*SHORT EXERCISE*
Reproduce the listing below word for word, from its first line through the line containing "tap(351, 152)", with both ends included. Leave out the pictures.
[START OF ENTRIES PROVIDED]
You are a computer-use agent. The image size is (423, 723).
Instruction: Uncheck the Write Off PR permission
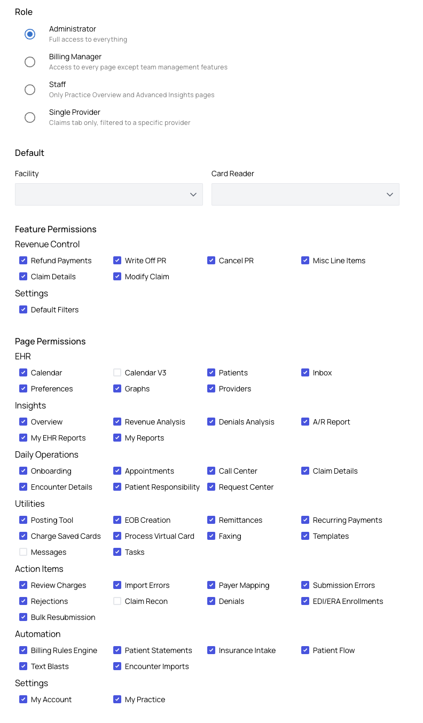[x=117, y=260]
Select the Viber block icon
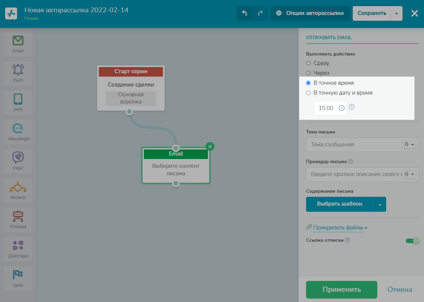The image size is (424, 302). click(18, 161)
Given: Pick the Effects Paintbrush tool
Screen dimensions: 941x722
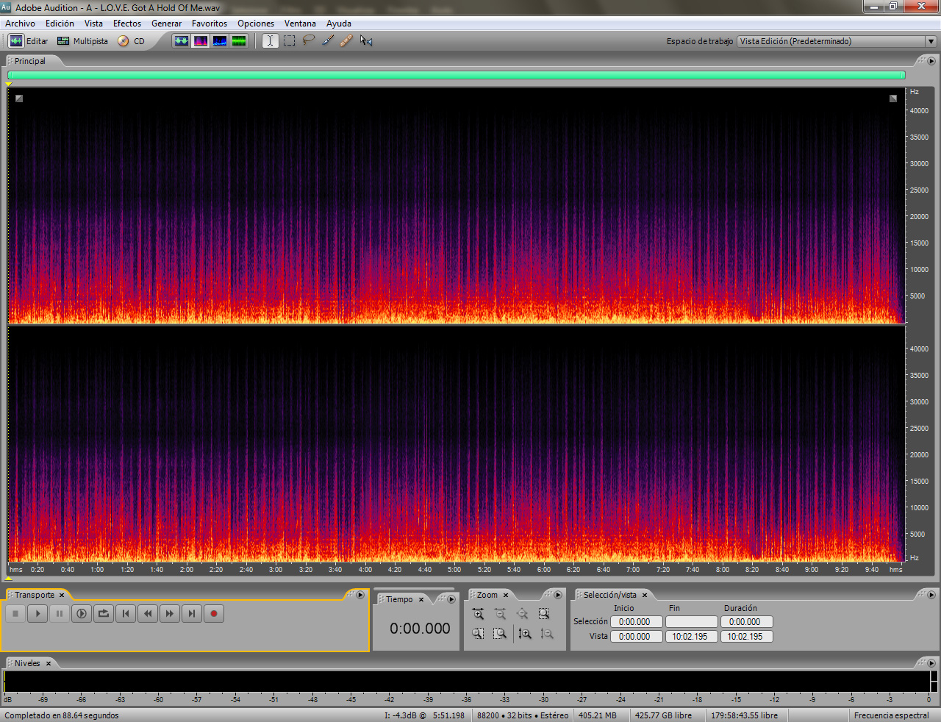Looking at the screenshot, I should point(328,41).
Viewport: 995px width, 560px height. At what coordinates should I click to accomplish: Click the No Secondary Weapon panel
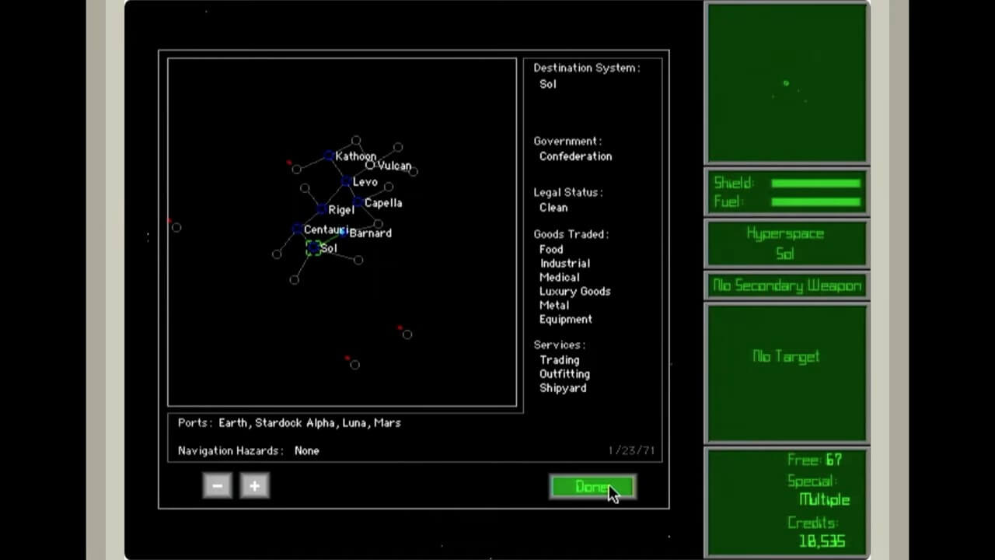tap(786, 285)
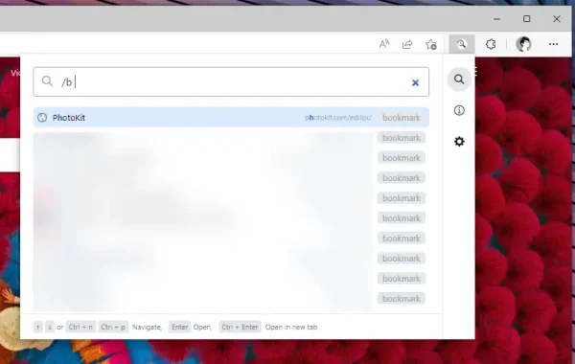Image resolution: width=575 pixels, height=364 pixels.
Task: Click the Share page icon
Action: click(407, 44)
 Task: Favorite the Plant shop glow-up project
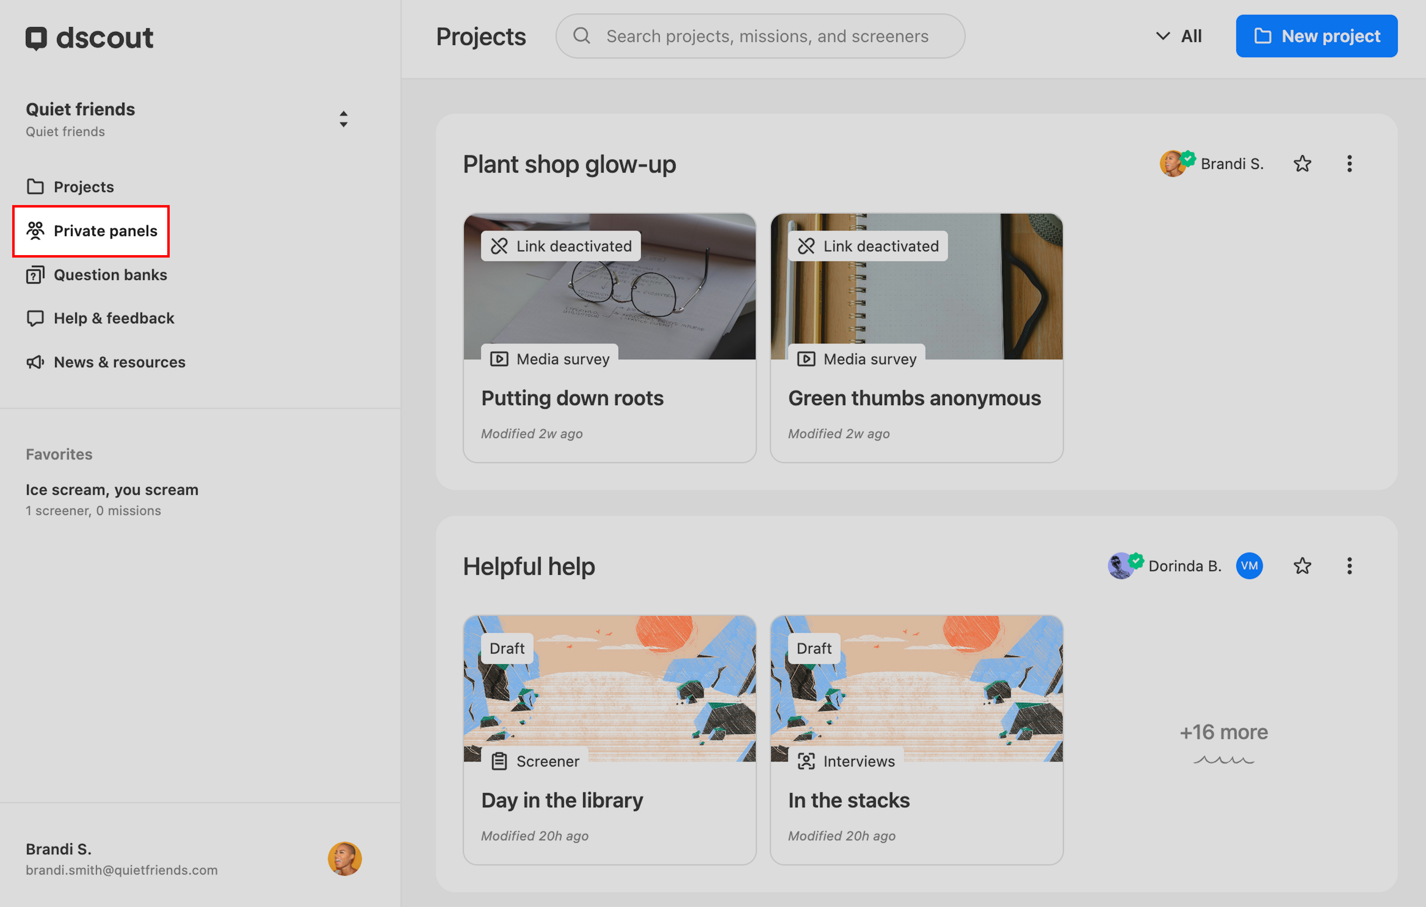(x=1302, y=164)
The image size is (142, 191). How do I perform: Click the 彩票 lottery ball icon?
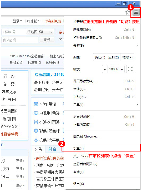(x=36, y=131)
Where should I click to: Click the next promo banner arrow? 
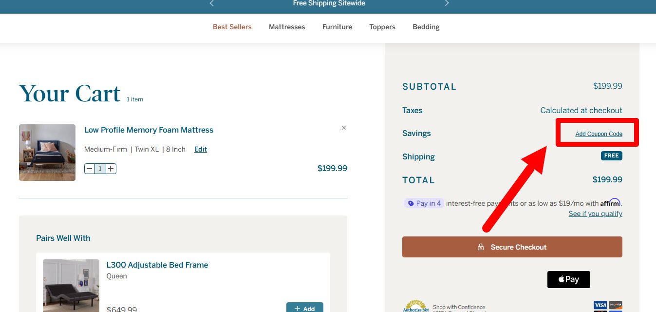pyautogui.click(x=447, y=3)
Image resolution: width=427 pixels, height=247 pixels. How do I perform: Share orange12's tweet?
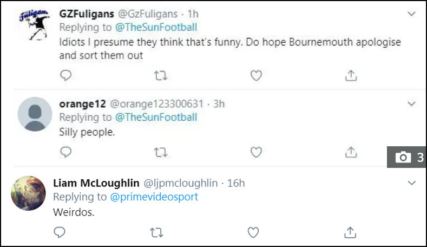tap(351, 152)
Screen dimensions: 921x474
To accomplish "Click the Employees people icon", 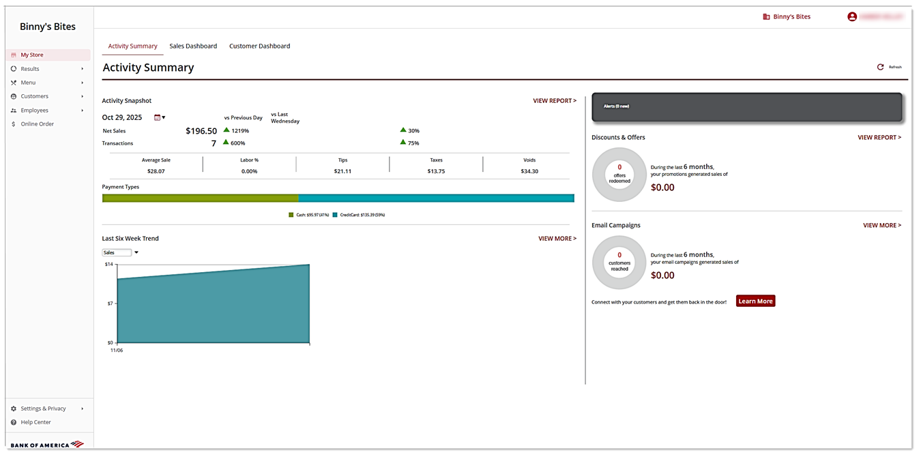I will tap(14, 110).
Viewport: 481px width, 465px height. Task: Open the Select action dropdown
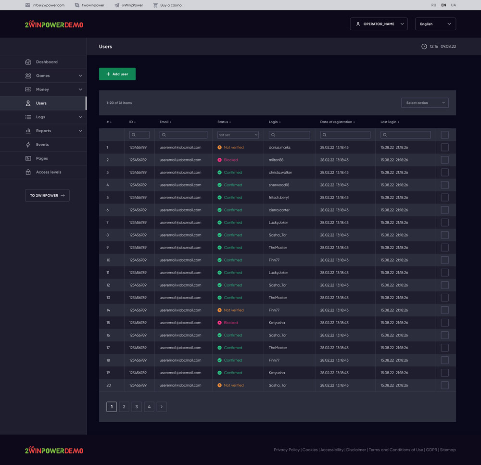(x=425, y=103)
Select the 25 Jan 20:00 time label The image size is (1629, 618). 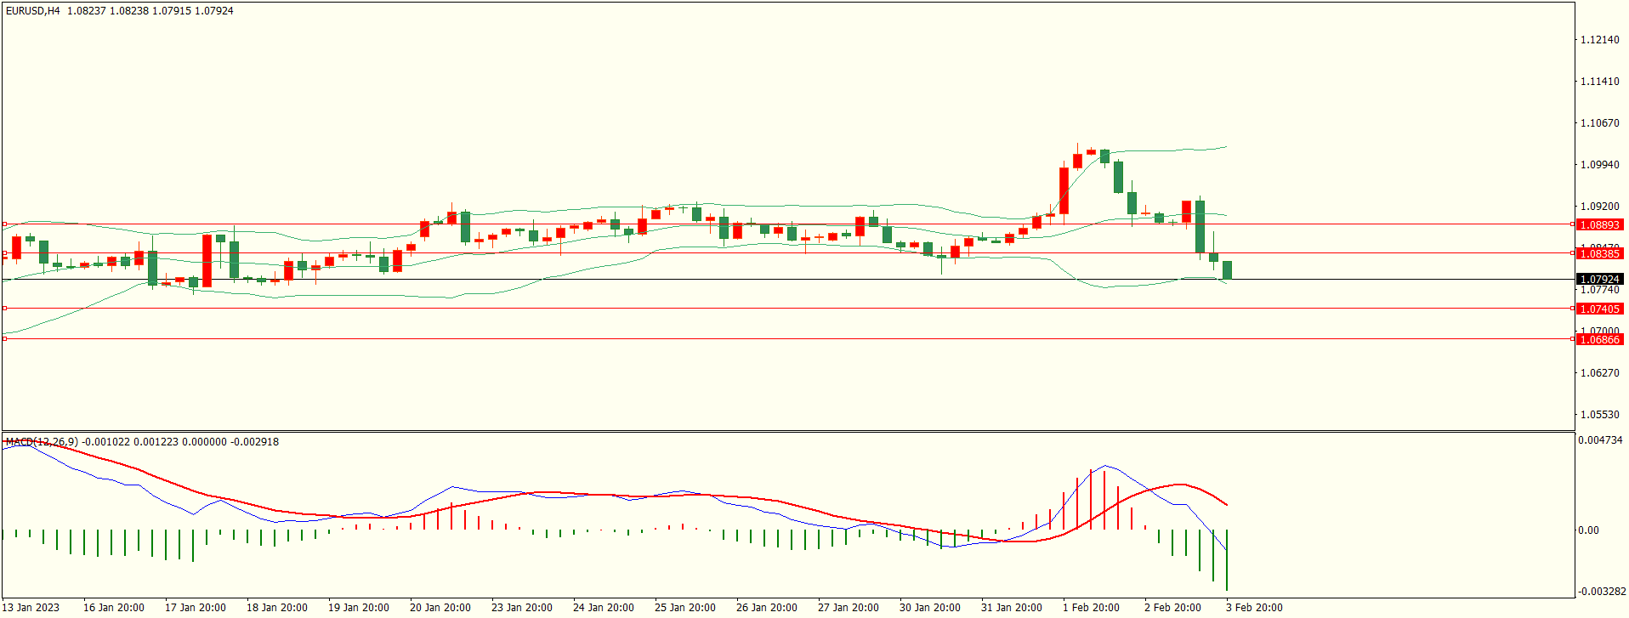point(684,608)
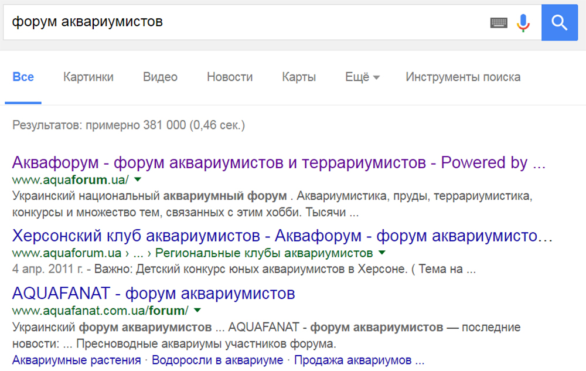The height and width of the screenshot is (371, 586).
Task: Open AQUAFANAT - форум аквариумистов result
Action: coord(154,293)
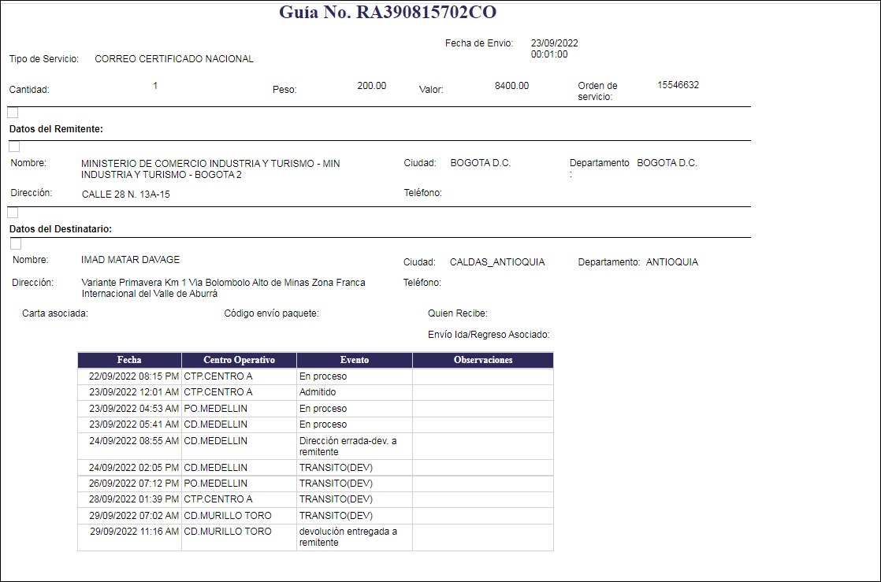
Task: Click the CORREO CERTIFICADO NACIONAL service type
Action: pos(174,59)
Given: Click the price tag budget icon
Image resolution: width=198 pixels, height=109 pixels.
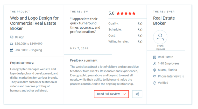Looking at the screenshot, I should coord(12,44).
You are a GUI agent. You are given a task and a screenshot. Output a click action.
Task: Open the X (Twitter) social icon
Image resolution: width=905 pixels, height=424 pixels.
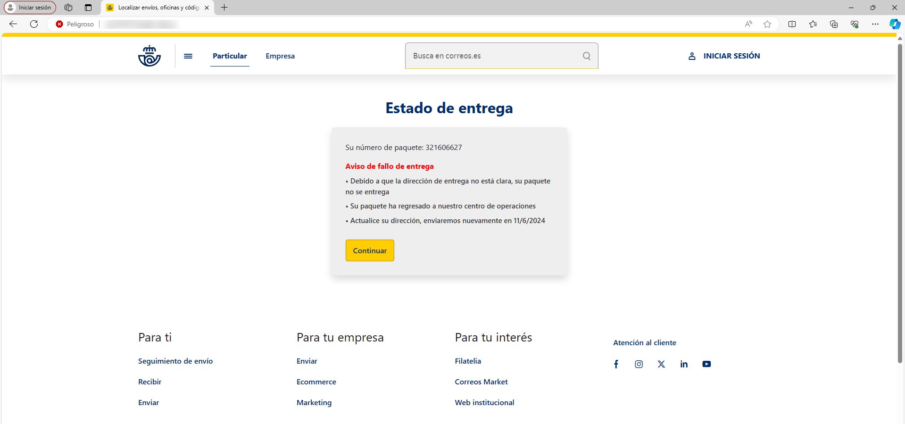661,364
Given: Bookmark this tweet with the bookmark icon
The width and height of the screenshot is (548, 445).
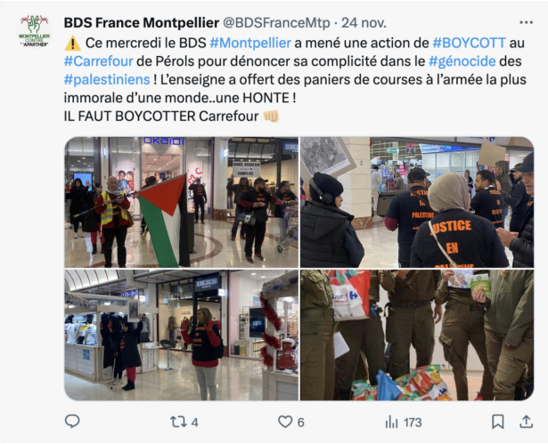Looking at the screenshot, I should [498, 422].
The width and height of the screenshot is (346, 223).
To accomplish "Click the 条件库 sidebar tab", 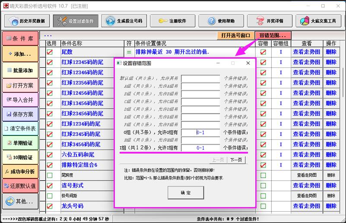I will [20, 39].
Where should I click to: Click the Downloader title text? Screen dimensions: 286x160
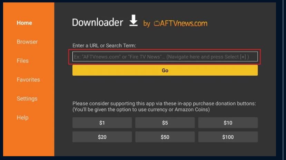pos(98,22)
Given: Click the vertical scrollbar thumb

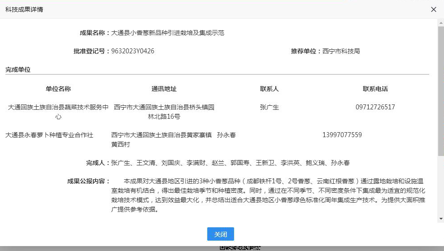Looking at the screenshot, I should coord(441,90).
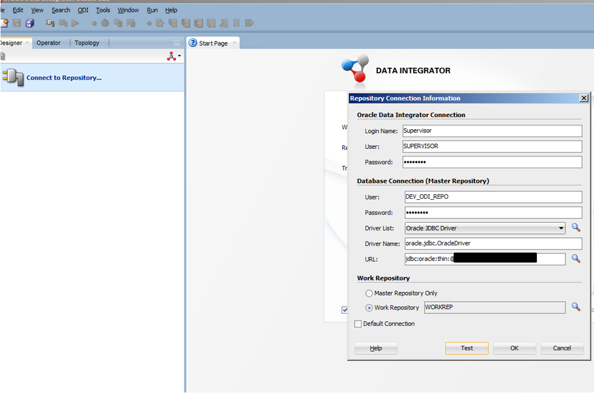Open the Designer navigator connection dropdown
Screen dimensions: 594x393
click(174, 56)
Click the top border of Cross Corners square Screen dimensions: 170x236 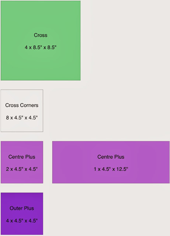(x=22, y=90)
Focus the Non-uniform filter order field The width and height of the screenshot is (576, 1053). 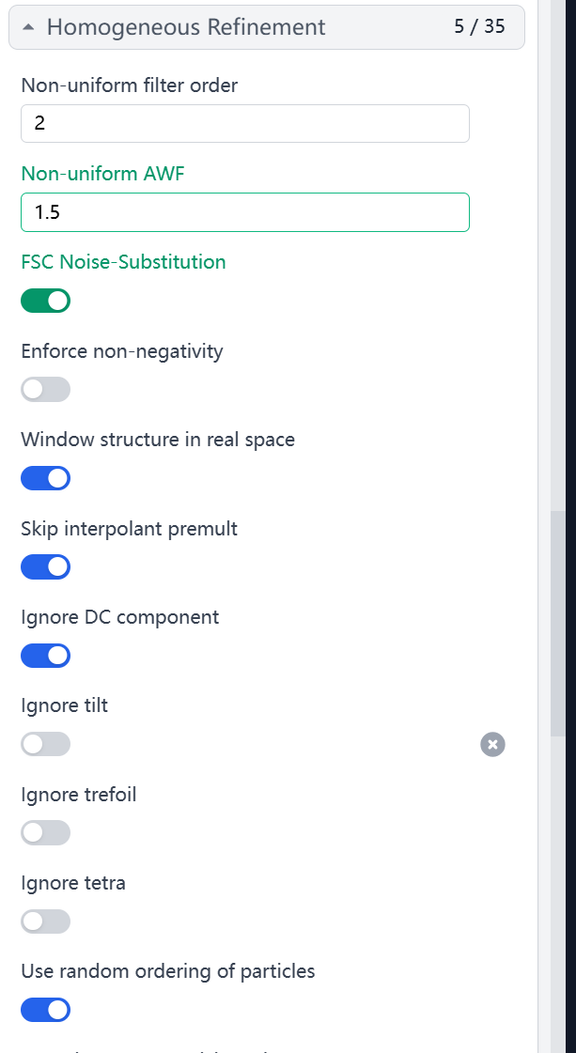pyautogui.click(x=245, y=124)
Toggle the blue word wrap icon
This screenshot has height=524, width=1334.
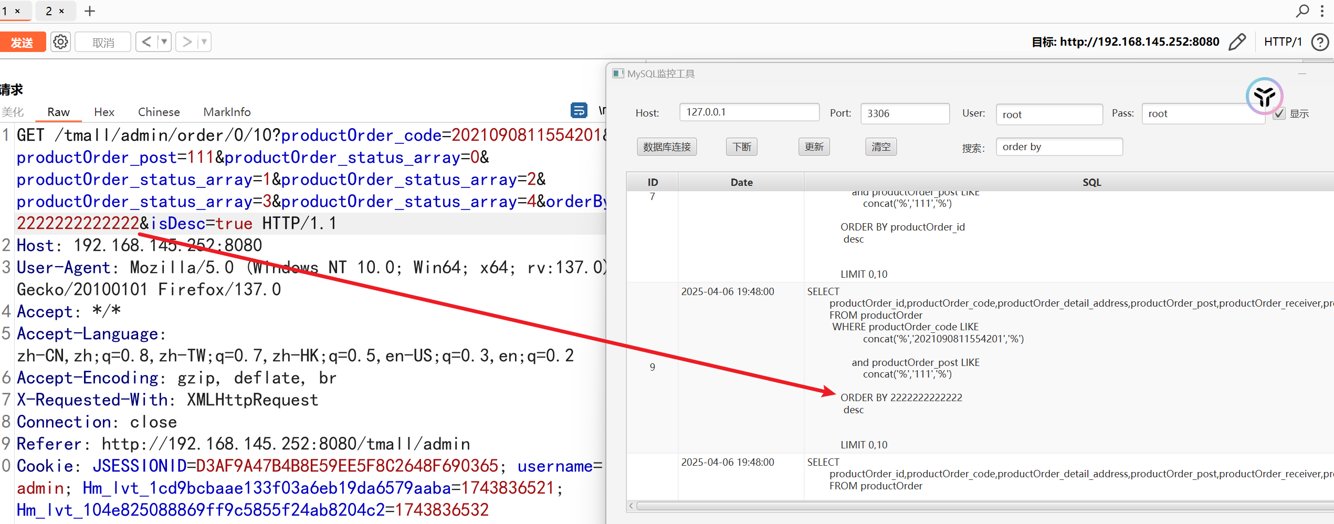coord(579,110)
[END OF ENTRIES PROVIDED]
*ANSWER FOR THE TASK*
You are a computer-use agent. The image size is (423, 723).
Instruction: Uncheck the Write Off PR permission
[x=117, y=260]
Select the Viber block icon
The image size is (424, 302). click(18, 161)
Given: Pick the Effects Paintbrush tool
Screen dimensions: 941x722
Looking at the screenshot, I should point(328,41).
Viewport: 995px width, 560px height. At what coordinates should I click to accomplish: Click the No Secondary Weapon panel
tap(786, 285)
Image resolution: width=575 pixels, height=364 pixels.
Task: Click the Share page icon
Action: click(407, 44)
 Task: Favorite the Plant shop glow-up project
(x=1302, y=164)
The image size is (142, 191). How do I perform: Click the 彩票 lottery ball icon?
(x=36, y=131)
Where should I click to: Click the next promo banner arrow? 
pyautogui.click(x=447, y=3)
Image resolution: width=427 pixels, height=247 pixels. How do I perform: Share orange12's tweet?
tap(351, 152)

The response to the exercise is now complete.